REQUIRED ACTION: Set out the records below again exactly; skip the images.

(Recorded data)
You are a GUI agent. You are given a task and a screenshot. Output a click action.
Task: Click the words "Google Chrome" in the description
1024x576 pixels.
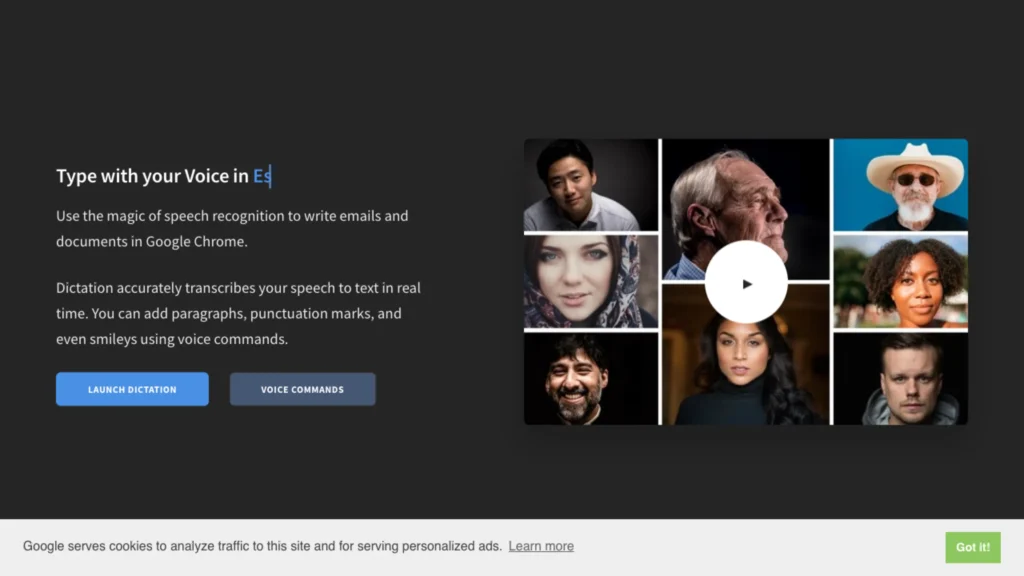[x=195, y=242]
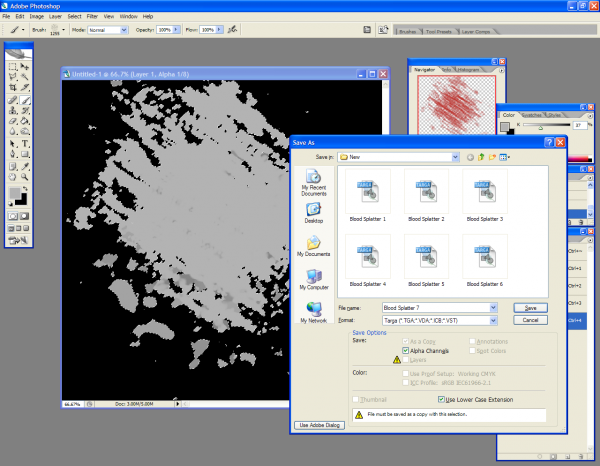Open the Filter menu
This screenshot has width=600, height=466.
tap(92, 17)
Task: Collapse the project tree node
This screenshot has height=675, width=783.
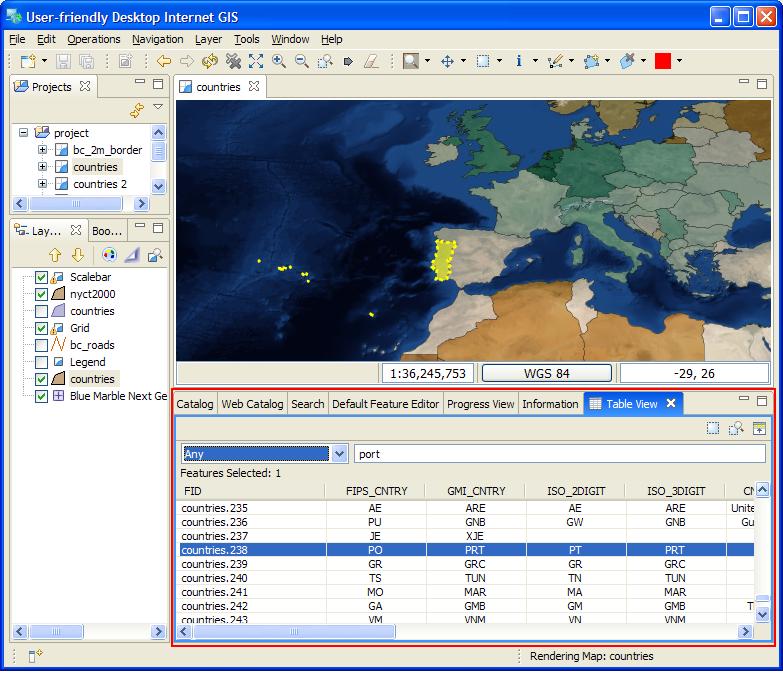Action: (x=23, y=133)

EXERCISE OUTPUT:
You are a GUI agent. You are given a task and a screenshot. Output a click action.
Task: Click the words "Google Chrome" in the description
1024x576 pixels.
[x=195, y=242]
Open the Filter menu
This screenshot has width=600, height=466.
tap(92, 17)
Task: Collapse the project tree node
This screenshot has height=675, width=783.
Action: (x=23, y=133)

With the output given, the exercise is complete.